Analyse juridico-institutionnelle de l’application du droit de l’environnement face à la gestion de la biodiversité en Haïti
Mots-clés :
Droit environnemental, Biodiversité, HaitiRésumé
La biodiversité d'Haïti, composante du hotspot caribéen caractérisée par un fort taux d'endémisme, subit une érosion accélérée sous l'effet de la déforestation, de la pression démographique et de la précarité socio-économique. Malgré un arsenal juridique abondant, comptant plus d'une centaine de textes législatifs et une cinquantaine de traités environnementaux ratifiés, la gestion des ressources naturelles demeure largement ineffective. Cette étude examine les causes juridiques et institutionnelles de cette inapplicabilité du droit de l'environnement et évalue son incidence sur la conservation de la biodiversité nationale.

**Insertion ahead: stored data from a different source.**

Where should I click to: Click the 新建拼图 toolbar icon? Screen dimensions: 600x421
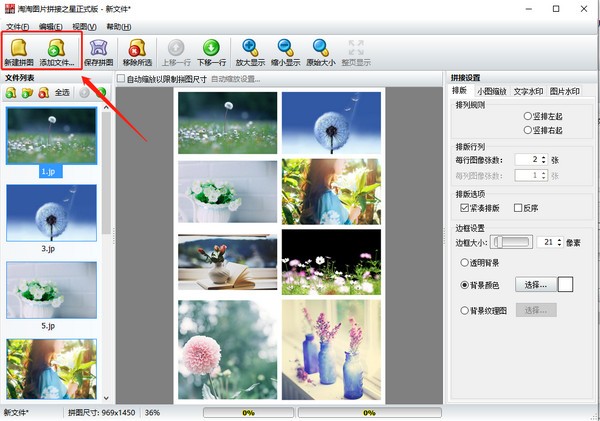coord(19,52)
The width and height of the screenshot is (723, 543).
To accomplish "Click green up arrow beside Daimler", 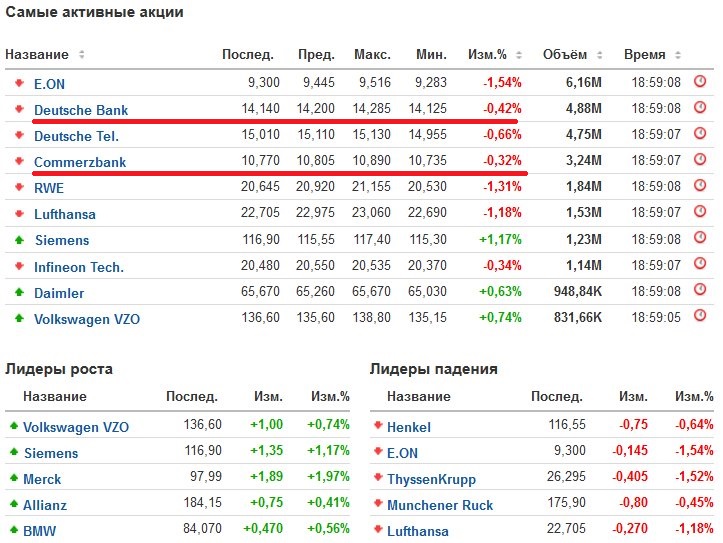I will pyautogui.click(x=17, y=293).
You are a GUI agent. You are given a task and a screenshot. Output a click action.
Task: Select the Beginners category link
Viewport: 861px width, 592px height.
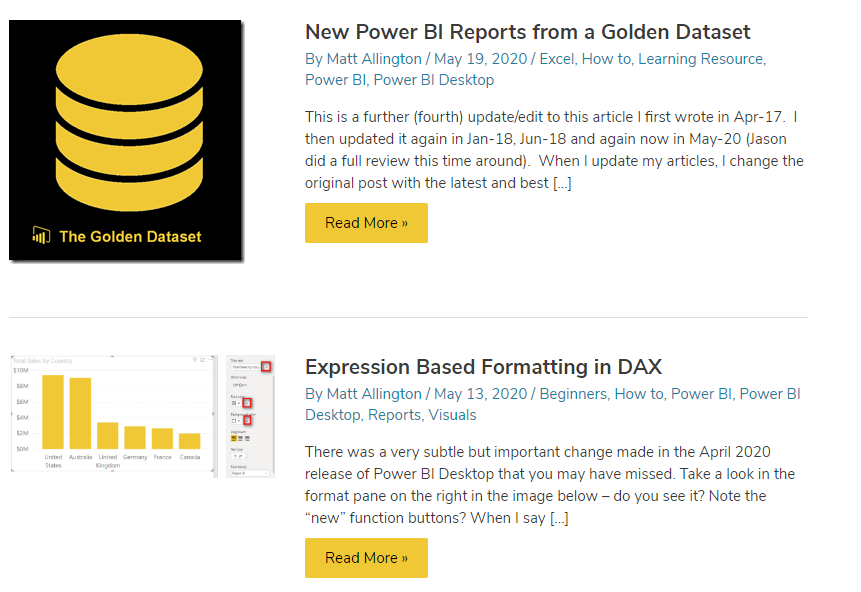[x=572, y=394]
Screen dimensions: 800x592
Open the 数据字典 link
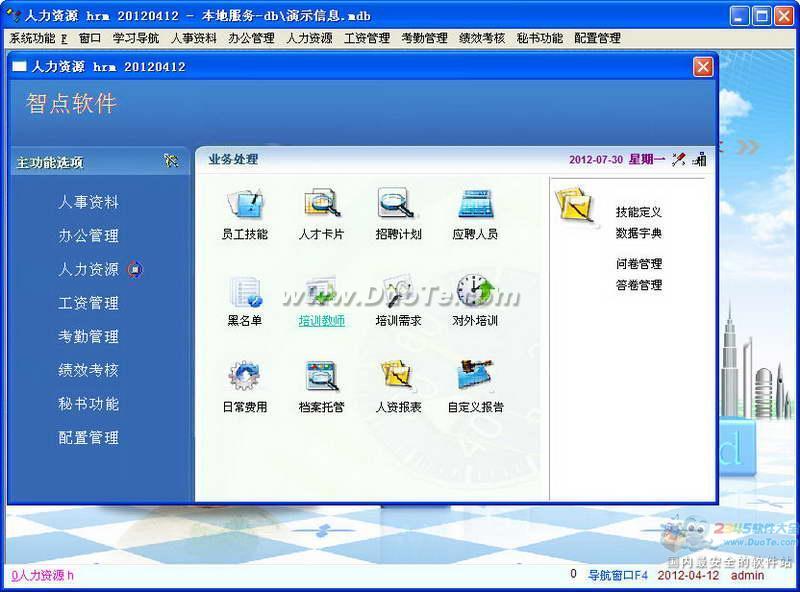(x=639, y=233)
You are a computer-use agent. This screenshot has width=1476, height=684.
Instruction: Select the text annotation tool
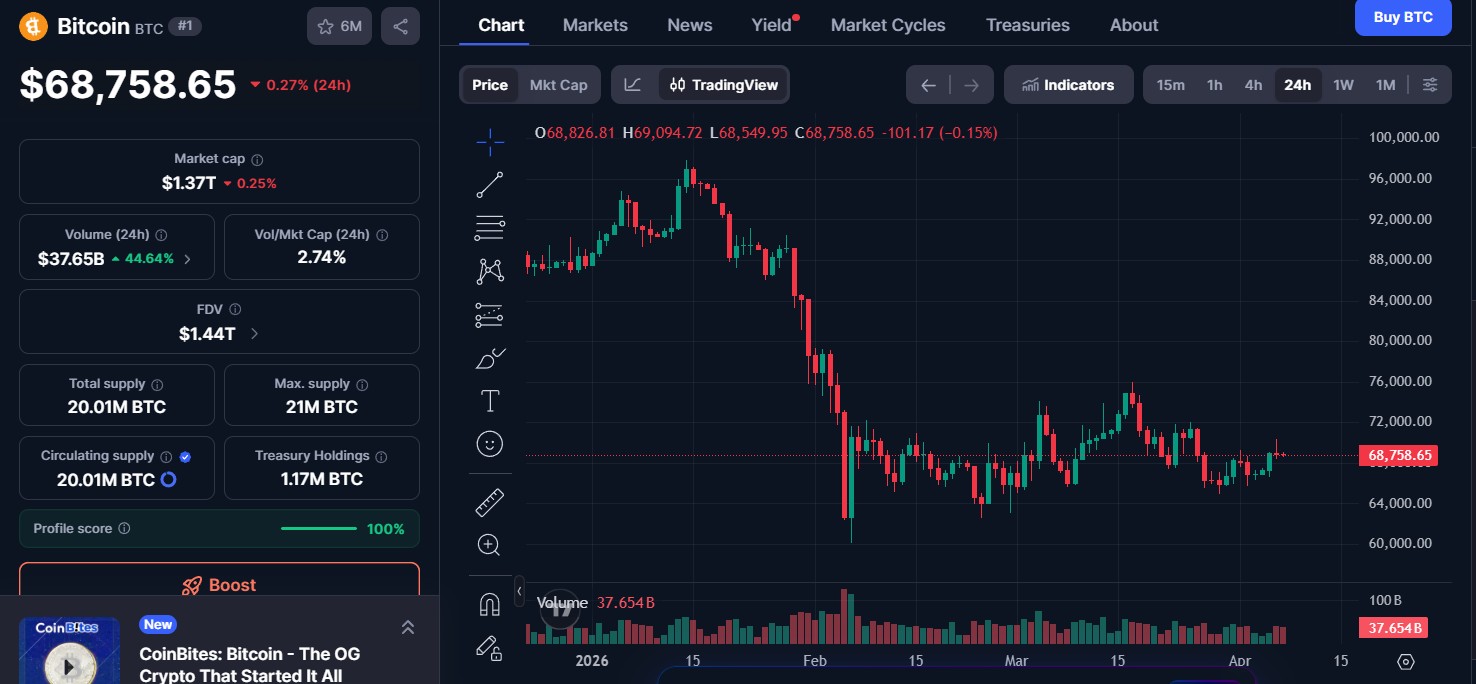pos(490,400)
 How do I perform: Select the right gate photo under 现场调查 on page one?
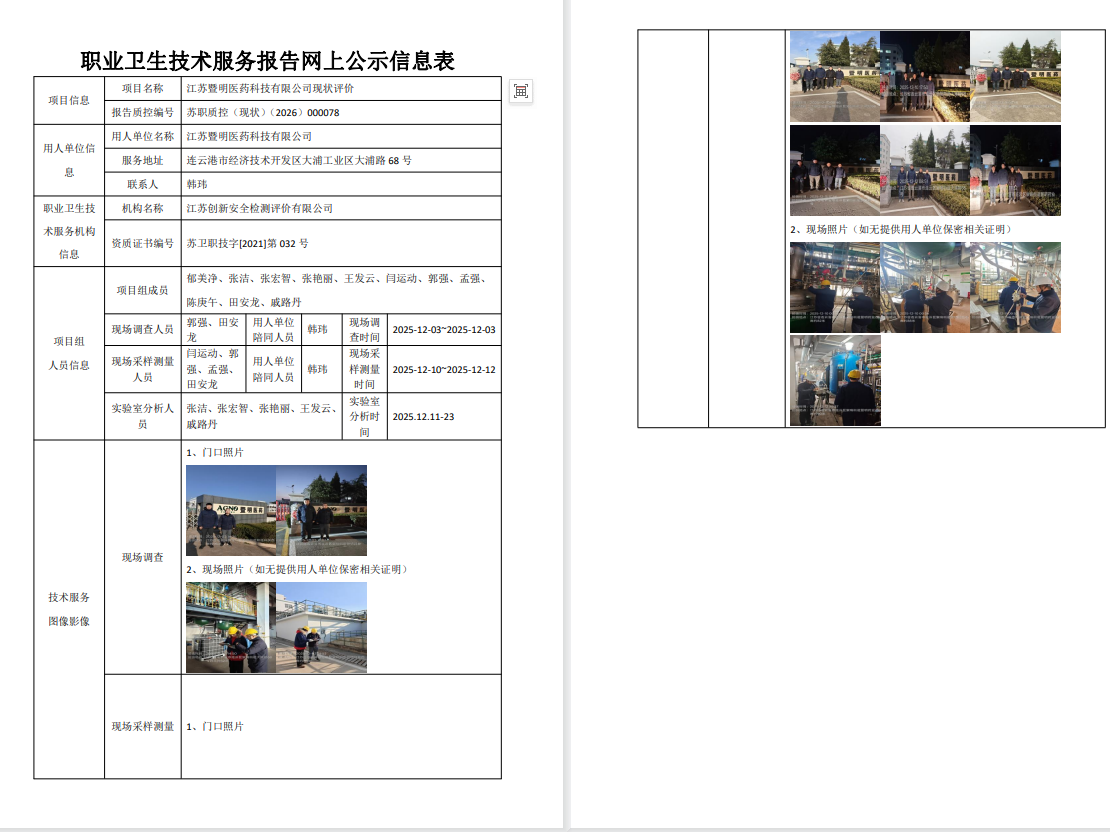coord(321,510)
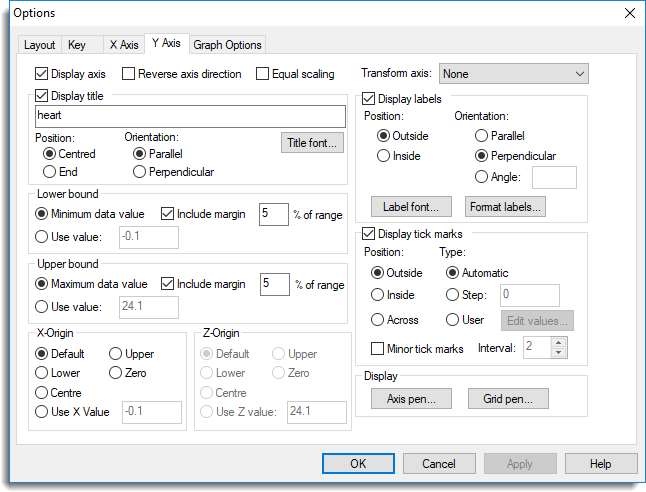Click the Grid pen button
Image resolution: width=646 pixels, height=492 pixels.
tap(507, 400)

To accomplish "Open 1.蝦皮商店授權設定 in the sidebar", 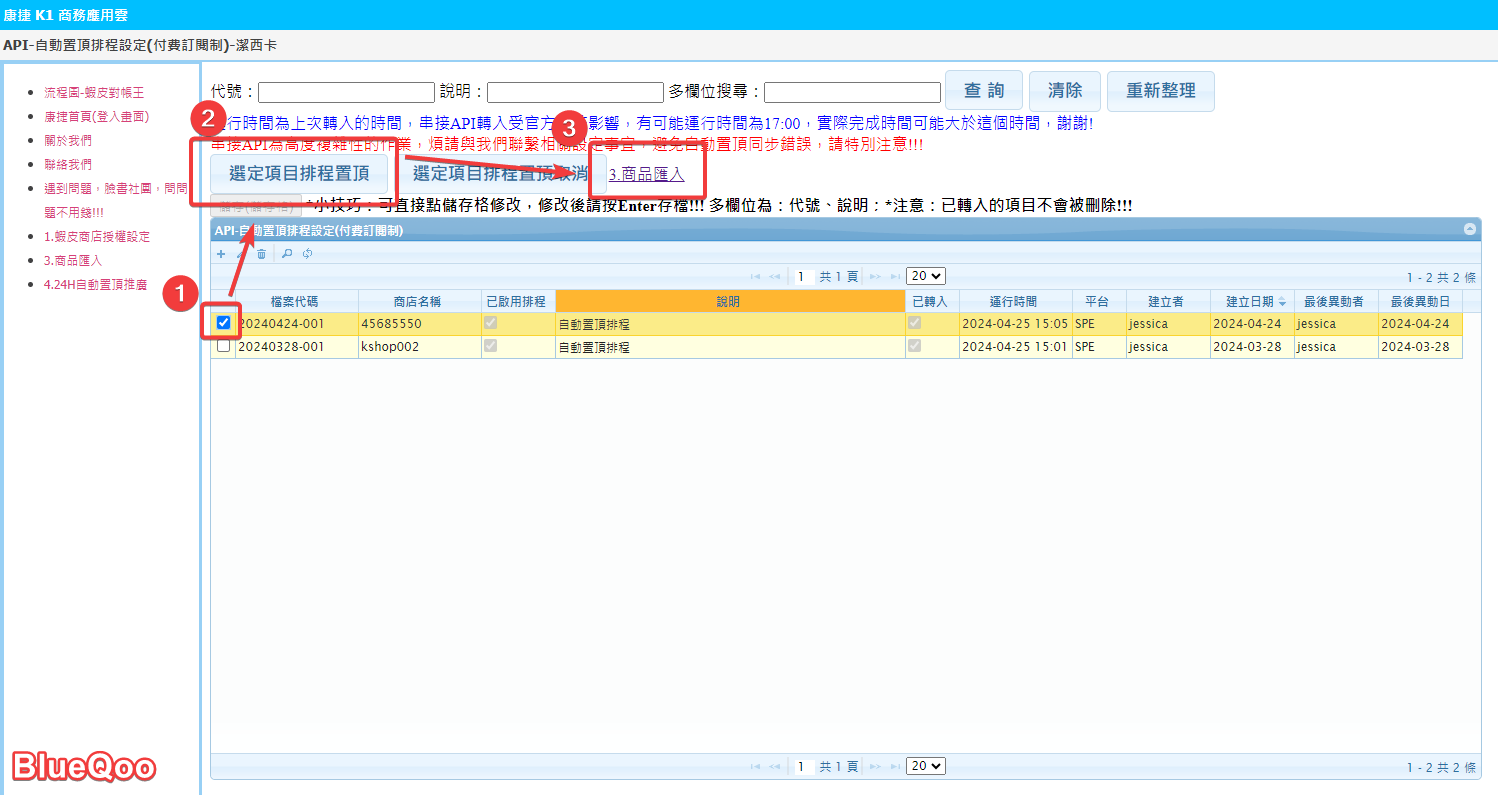I will (96, 237).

L'approche méthodologique repose sur une analyse documentaire de rapports nationaux et internationaux, complétée par des entretiens semi-directifs auprès d'acteurs du secteur environnemental et de riverains d'aires protégées. Le cadre normatif et institutionnel haïtien a été soumis à une analyse critique au regard des critères de juridicité de la règle de droit, à savoir sa validité, son applicabilité et son effectivité.
Les résultats révèlent que les instruments internationaux souffrent d'un déficit de mécanismes contraignants et d'une transposition nationale incomplète, tandis que la législation interne reste générale, lacunaire et faiblement sanctionnée. Sur le plan institutionnel, l'insuffisance des ressources humaines, matérielles et financières, ainsi que les conflits de compétence entre le Ministère de l'Environnement, le MARNDR et l'ISPAN, limitent la gestion effective des aires protégées.
L'étude conclut que la mauvaise gestion de la biodiversité résulte directement de ces faiblesses conjuguées et préconise une clarification législative, un renforcement budgétaire, l'opérationnalisation du Fonds Haïtien pour la Biodiversité et une meilleure intégration de la société civile.